What this task involves:
An exact transcription of the lines from the one holding "This screenshot has width=1280, height=720." to the end of the entries below, and nothing more, is the required answer. Please omit the pictures.

### Extracted records ###

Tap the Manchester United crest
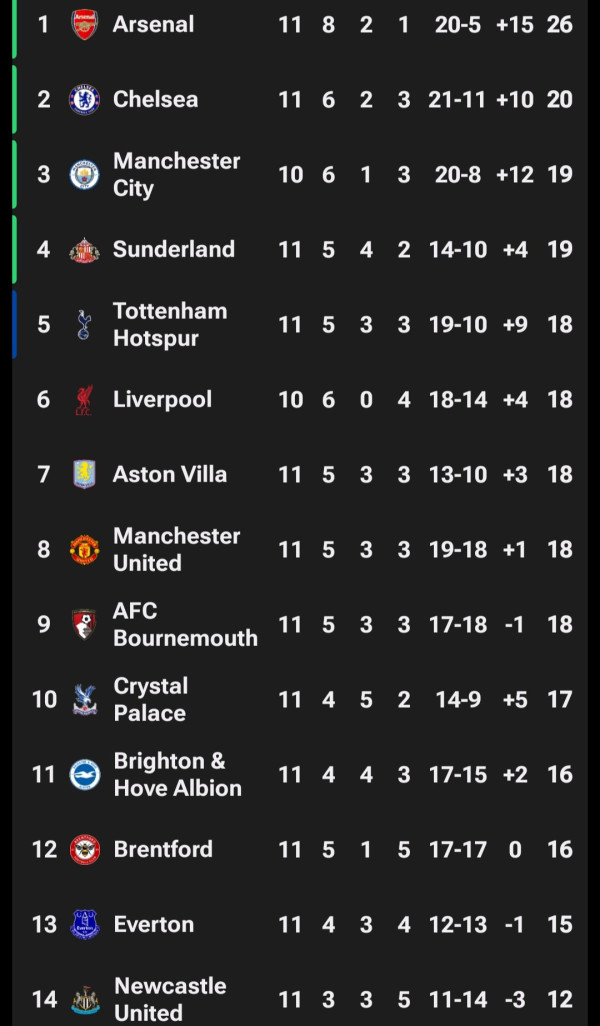 84,549
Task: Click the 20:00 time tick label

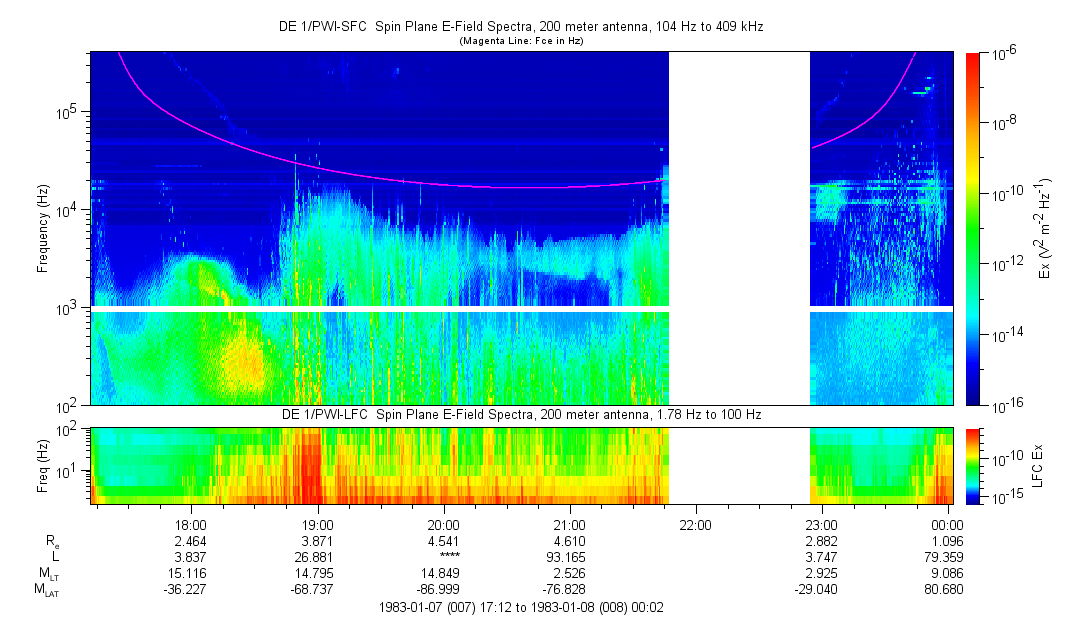Action: coord(443,524)
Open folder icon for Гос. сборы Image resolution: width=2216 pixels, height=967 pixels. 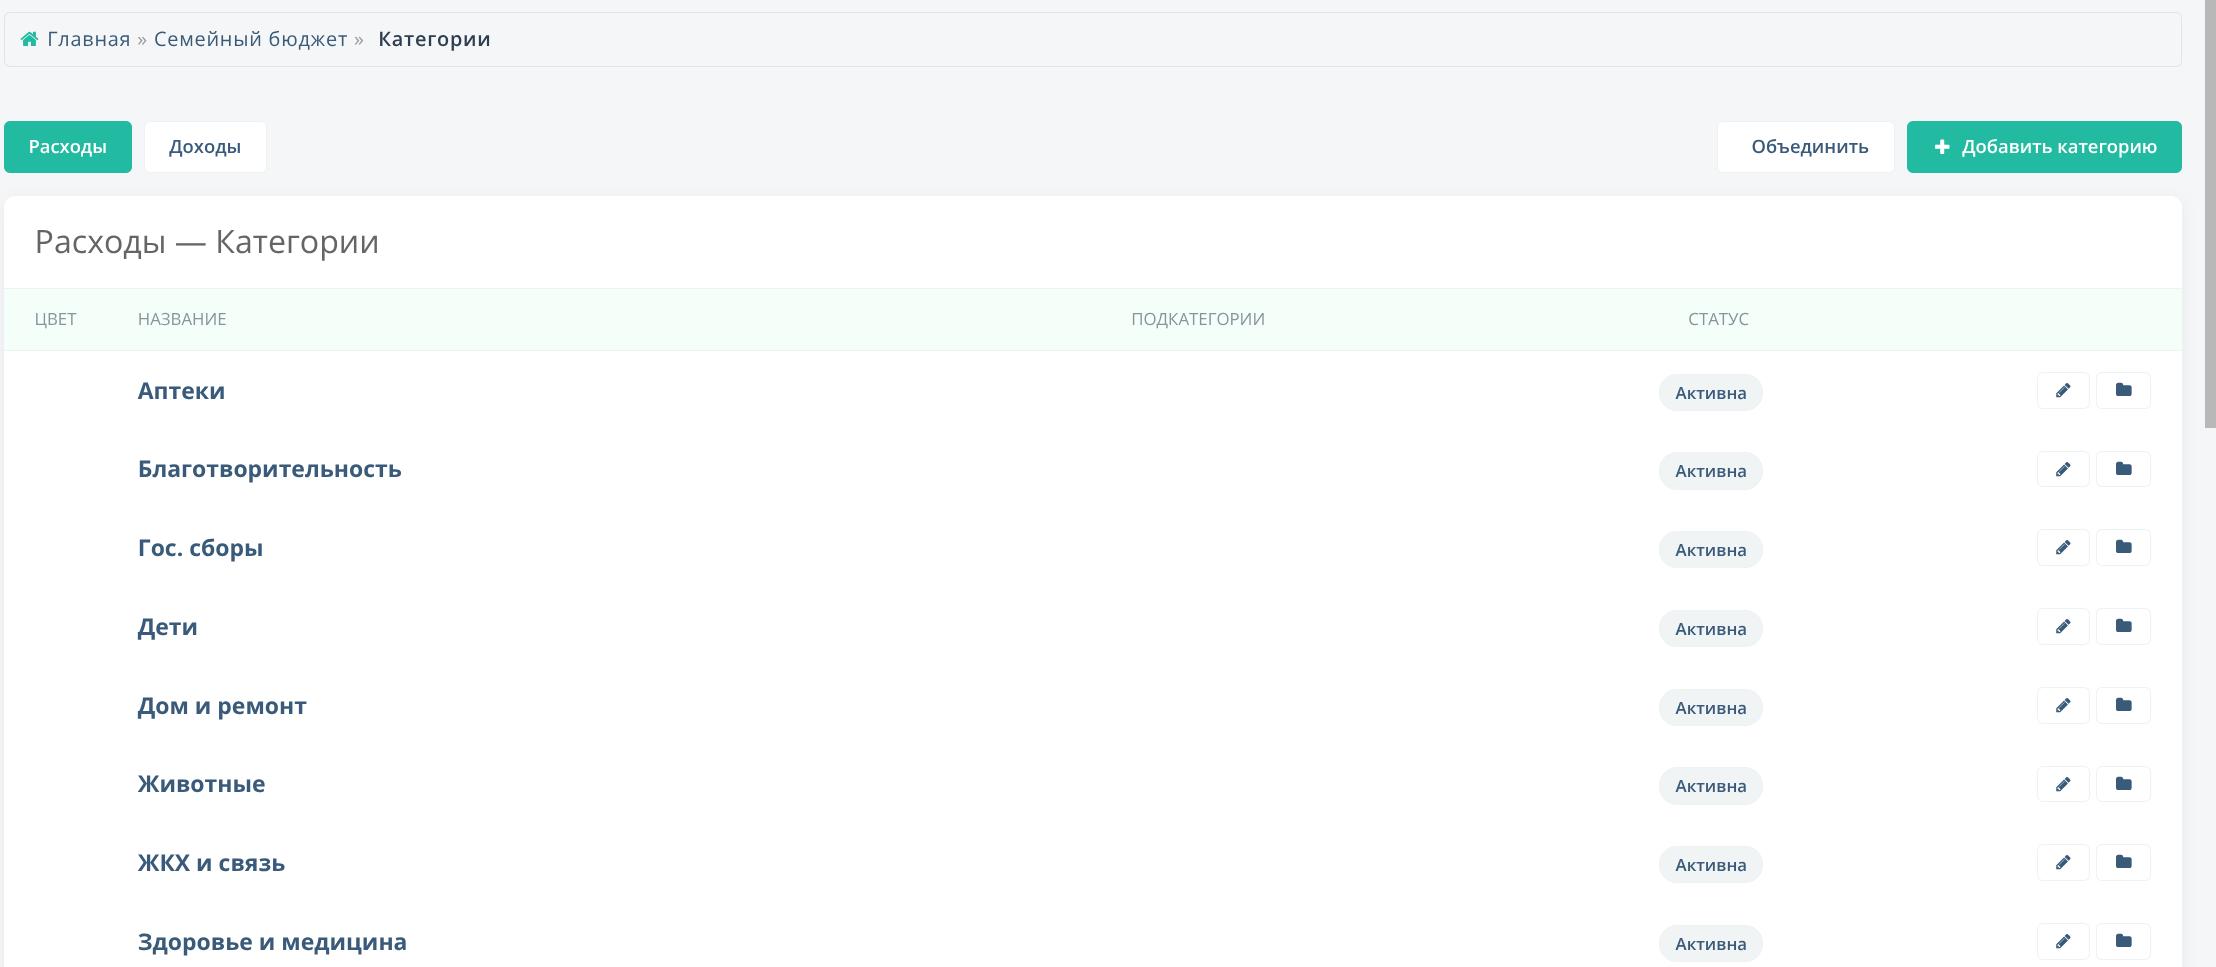pos(2122,548)
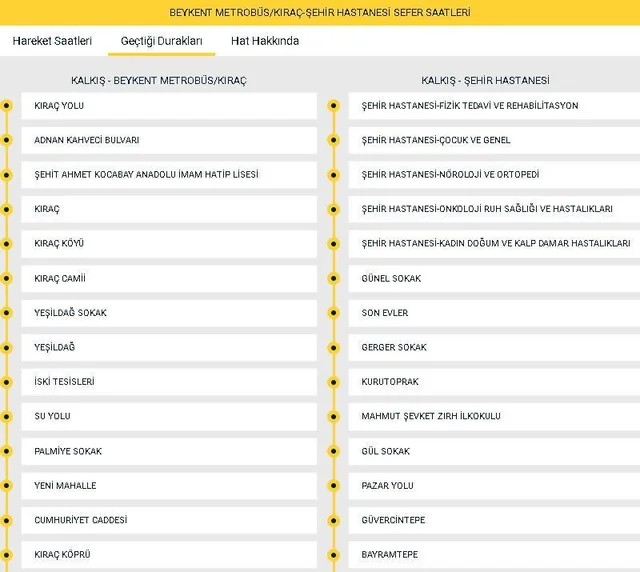Open ŞEHİR HASTANESİ-NÖROLOJİ VE ORTOPEDİ stop
Image resolution: width=640 pixels, height=572 pixels.
coord(494,175)
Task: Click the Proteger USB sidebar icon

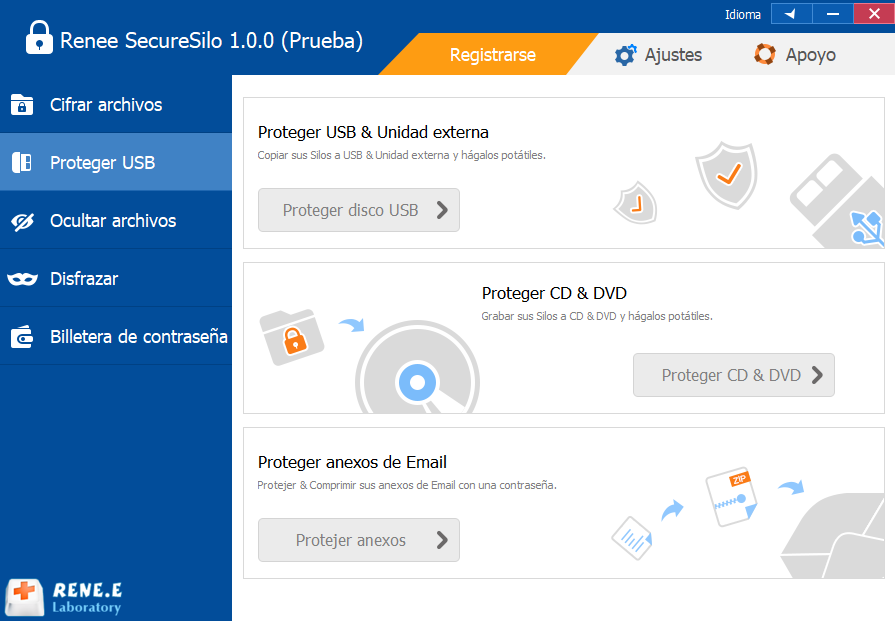Action: (x=23, y=163)
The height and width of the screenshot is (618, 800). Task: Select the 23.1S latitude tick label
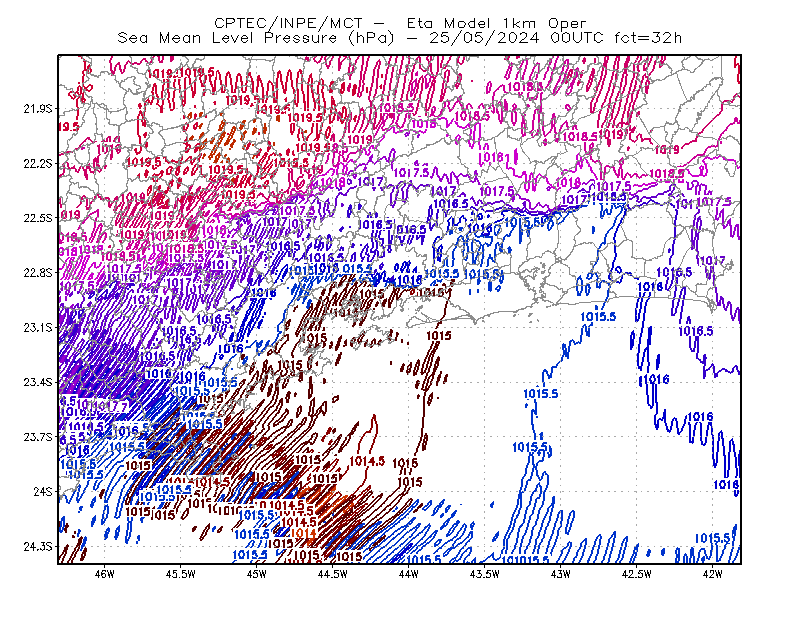pyautogui.click(x=38, y=327)
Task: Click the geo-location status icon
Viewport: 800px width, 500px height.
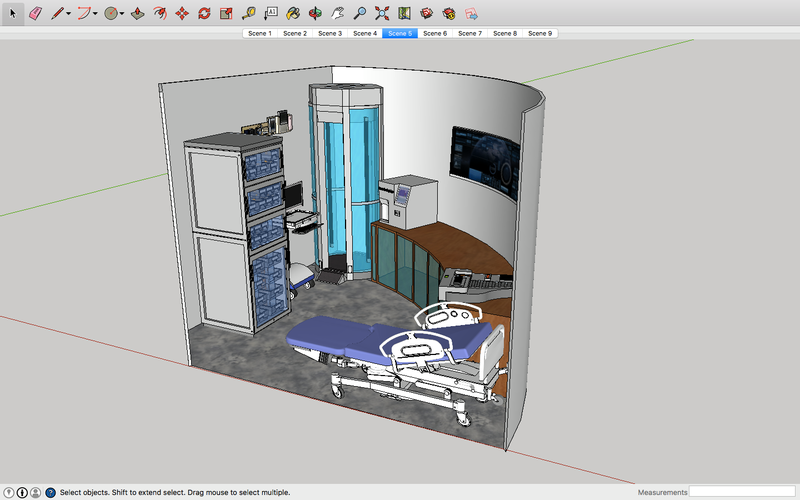Action: pyautogui.click(x=8, y=492)
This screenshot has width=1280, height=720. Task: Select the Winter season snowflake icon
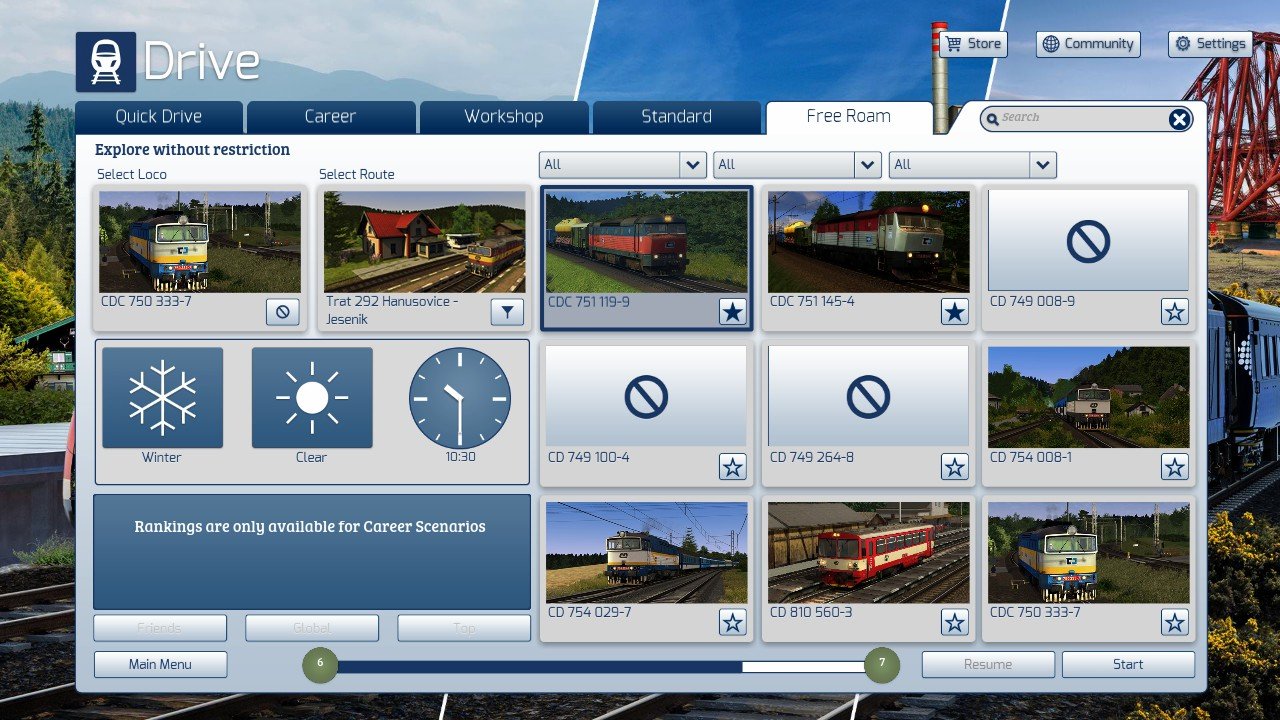[x=162, y=398]
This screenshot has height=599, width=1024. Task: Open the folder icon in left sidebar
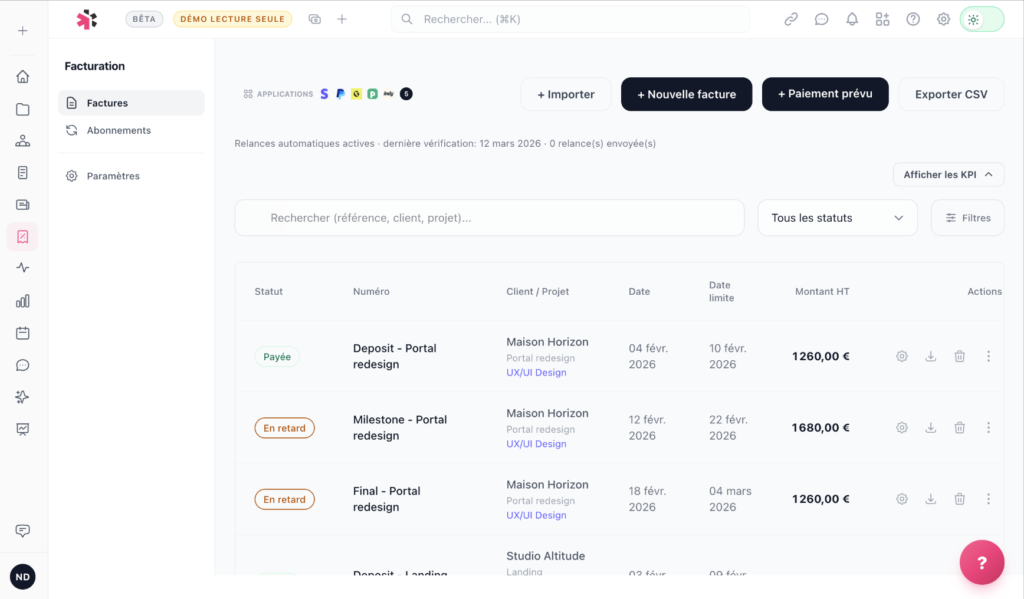22,109
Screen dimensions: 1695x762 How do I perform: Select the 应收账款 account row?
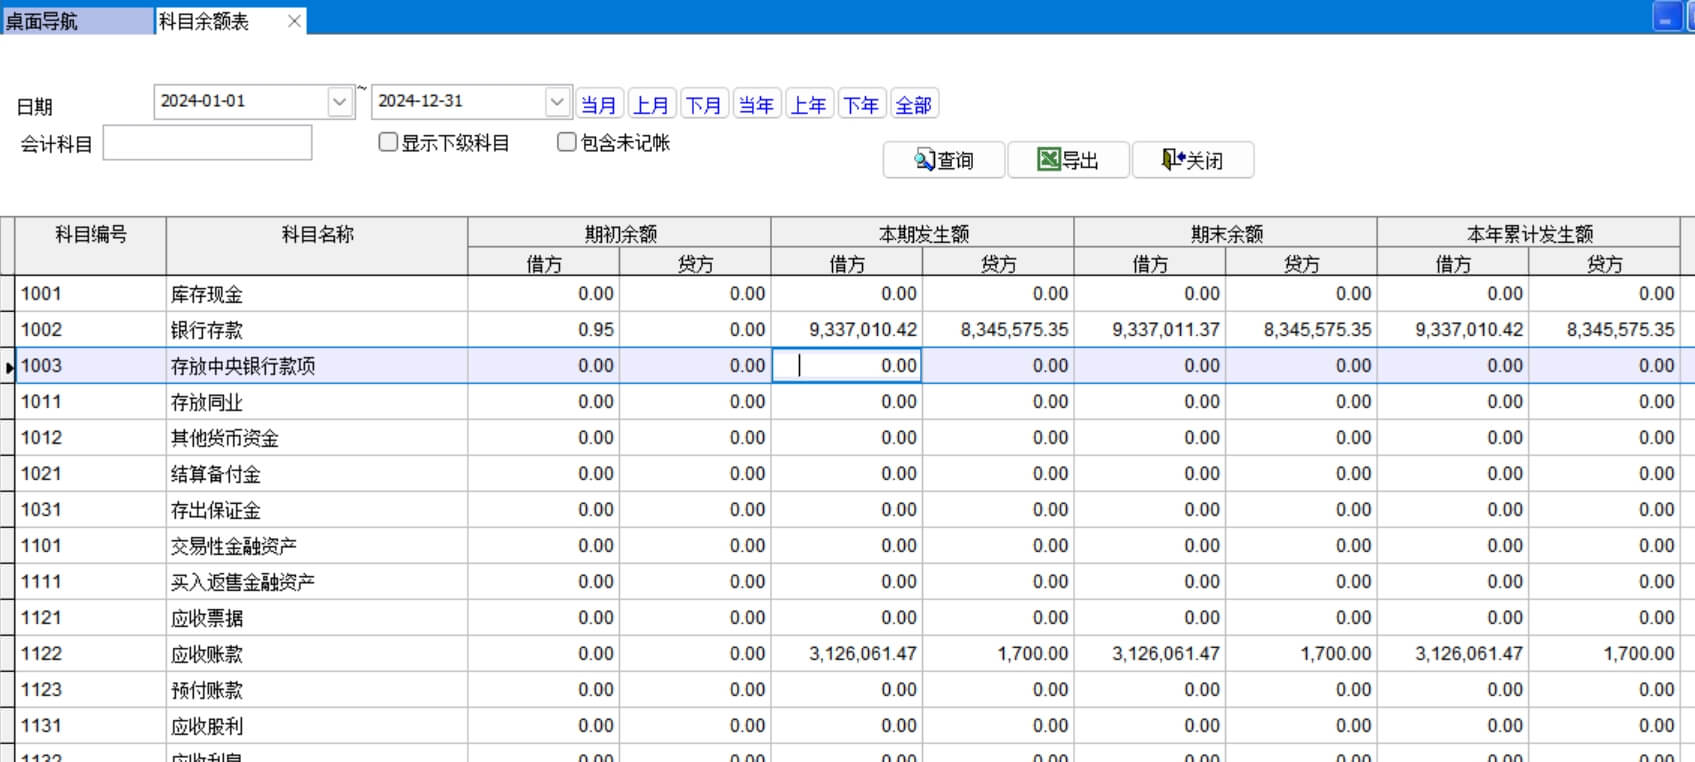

###

Response for this exercise:
This screenshot has width=1280, height=720. Task: Select the Winter season snowflake icon
[x=162, y=398]
This screenshot has height=599, width=1024. Task: Open the folder icon in left sidebar
22,109
Screen dimensions: 1695x762 How do I perform: Select the 应收账款 account row?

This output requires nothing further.